How To Implement A Kanban?

by Rex Stevenson

Lean manufacturing, well known among large corporations, in fact most companies all over the world have implemented some form of lean manufacturing, no matter what their size is. A big part of lean manufacturing is the Kaizen and Kanban methods. But in lean manufacturing these methods cannot exist alone without total facility analysis and the implementation of the lean process in general. The Kanban means one thing that is visible, in Japanese and according to the best lean manufacturing system every product should be made as one until it reaches the customer but this is not very efficient in production methods. Still there are ways of implementing the system of “one” within the lean manufacturing system.

Even small businesses are implementing different forms of the lean system. The only problem is that they don’t have the funds to bring in a specialist to implement it into their business. What they do is attend a seminar or two and try to implement lean manufacturing into their business. Along with lean manufacturing, certain methods are included like Kanban and the kaissen method, but one method does not work without initiating the whole (lean manufacturing).

The first thing you want to do is form teams and preferably put as many members as you can who have been through a lean manufacturing course on each team. These teams are put in place so that communication is developed through them for everyone. The process begins with meeting and getting to know everyone in your group then you begin to train employees and then decide on what is the state of your business and how you can make it lean.

What areas you decide to integrate the lean process into your business depends on the overall analisys you have made. This corporate analysis will determine which areas need to be worked on, including departments like production, maintenance, sales engineering, shipping and administrative. The whole company should be analyzed. But the important thing is to start. You will need to make changes along the way and the process will continually grow with the company.

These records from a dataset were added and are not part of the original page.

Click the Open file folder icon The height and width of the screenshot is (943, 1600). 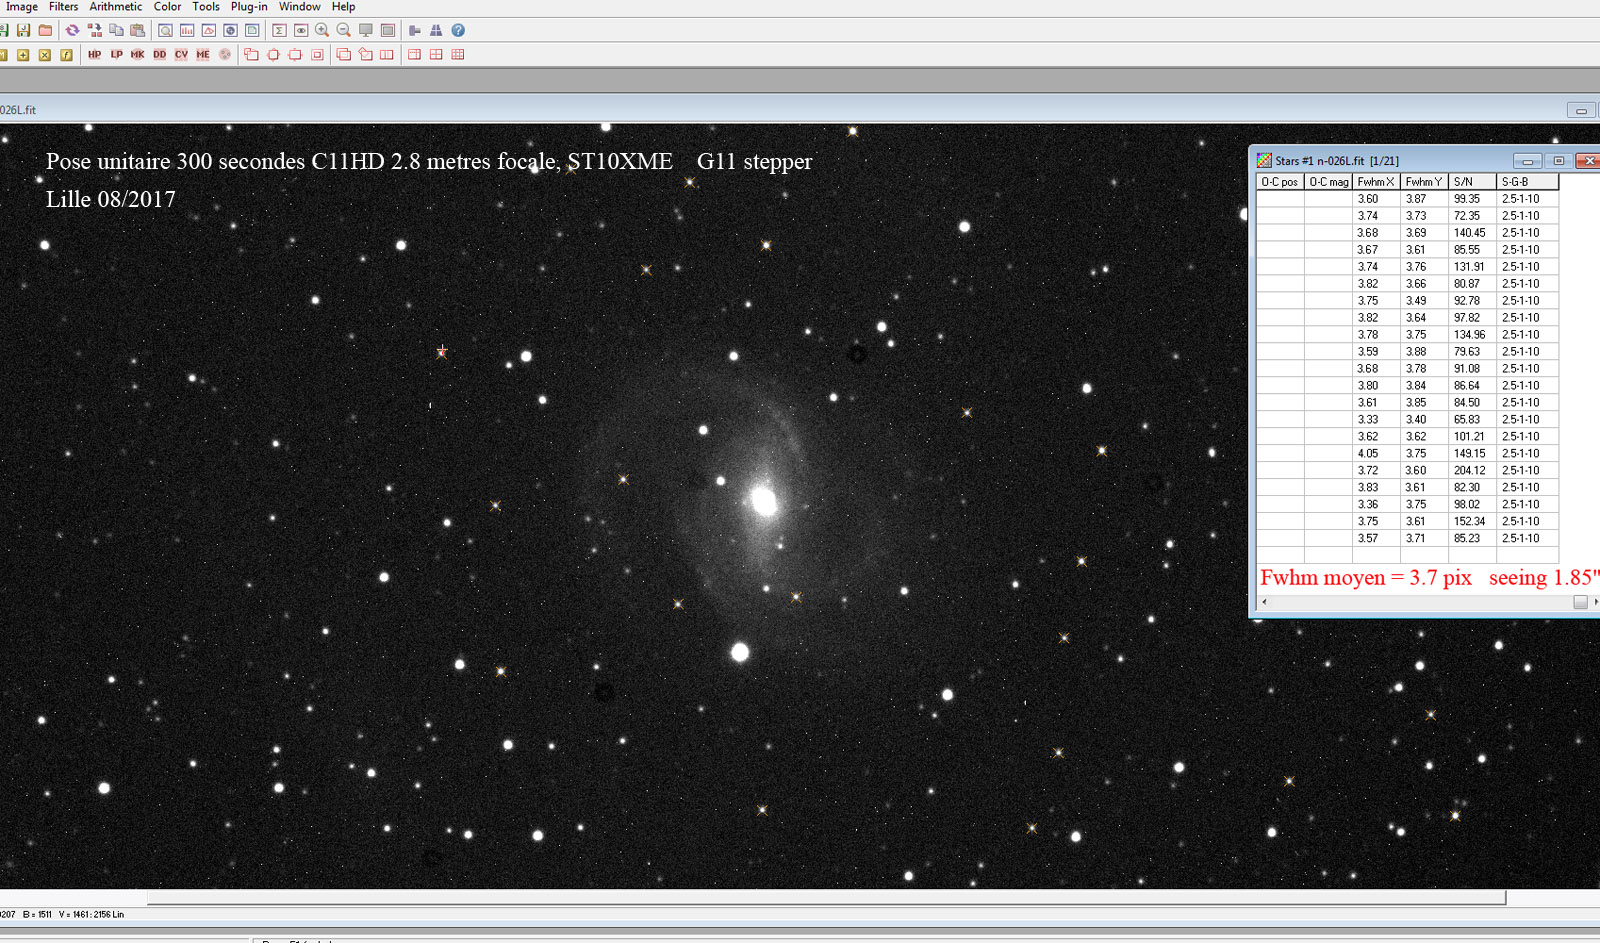pos(46,30)
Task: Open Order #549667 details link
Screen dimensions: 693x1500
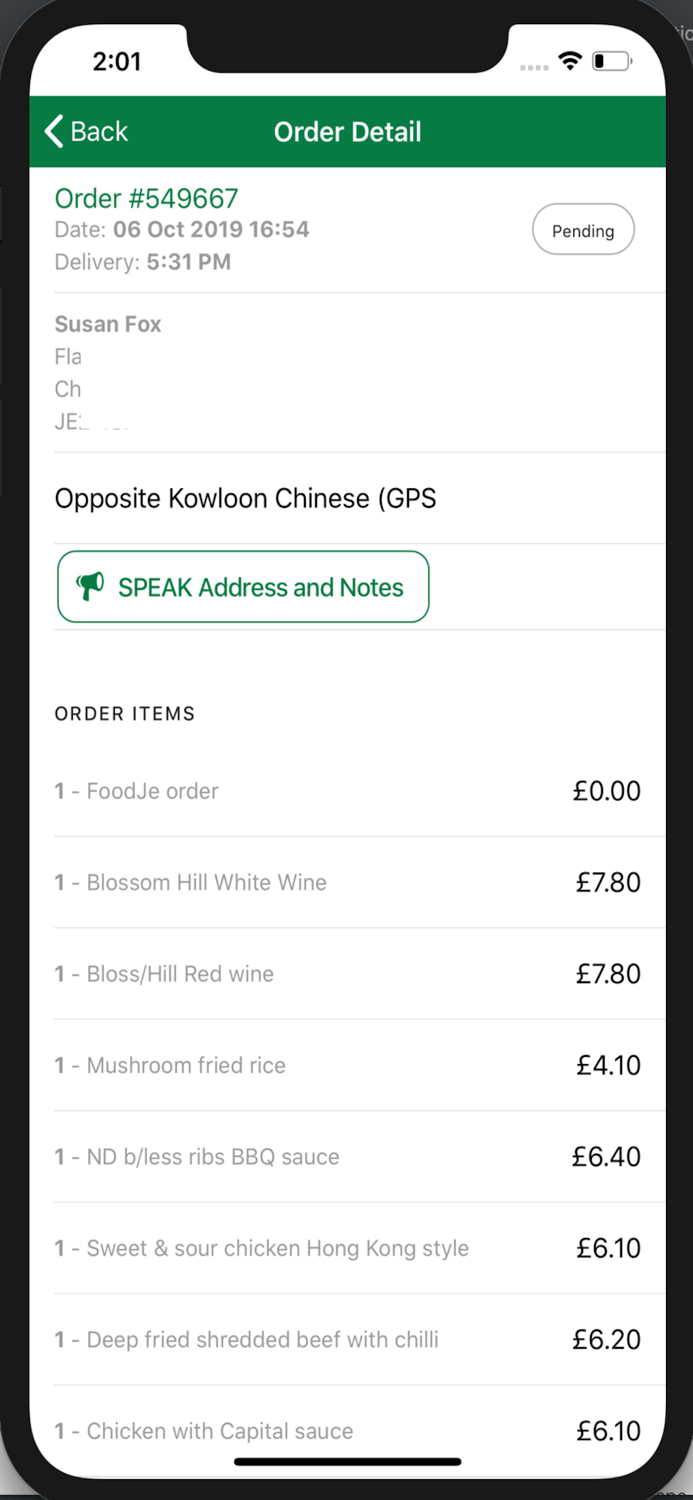Action: pyautogui.click(x=146, y=198)
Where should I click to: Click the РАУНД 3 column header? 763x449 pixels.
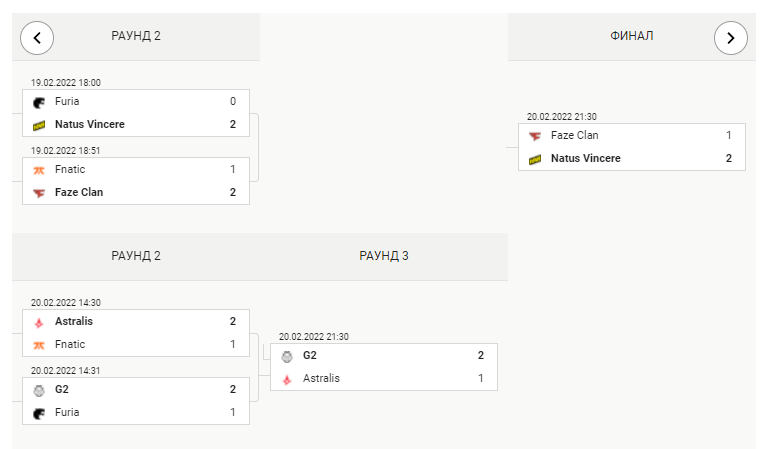click(384, 256)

A method used within the lean process is KanBan which in Japanese means a visible thing, and this visible thing helps streamline the production of a product and changes many products into one product. This visible thing can take on the form of an electronic signal. It can even be a bin, a pallet, etc. In an ideal lean system you would produce a product in a quantity of one and follow it all the way to delivery to the client. But a company cannot just produce one product so the kanban takes the place of “one” by being one sequence, one bin of a certain quantity, one pallet of a certain quantity.

The kanban method helps you manage inventory or processes; they allow you to know what is in stock and what has been shipped very easily, because each kanban has a certain number of products within. Even when you use an electronic signal you know how many of a product is shipping and how many are produced. As an example, lets assume the kanban is an electronic signal and you are producing refrigerators. If you implement a signal for 20 refrigerators going through the installation of thermal insulation, then you know that the next production area receives 20 refrigerators, etc.

Kanbans help manage inventory. They let you know whats in stock and what has been shipped, and even what the projections need to be at. An ideal lean system would produce a product in a quantity of one. But in real life it is impossible to produce one product, and move it to the customer, so the Kanban takes the place of one. In other words, one bin, one pallet, one crate, etc.

Kanbans cannot really be implemented by themselves but need to be implemented into the whole lean system. Without better organization, and equipment utilization kanbans cannot work. The lean system in general works as a whole with certain specific methods that make the whole. You cannot have one without the other. So you cannot have kanbans without reviewing the whole lean system, just as you cannot have a lean system without the kanbans or the kaizen.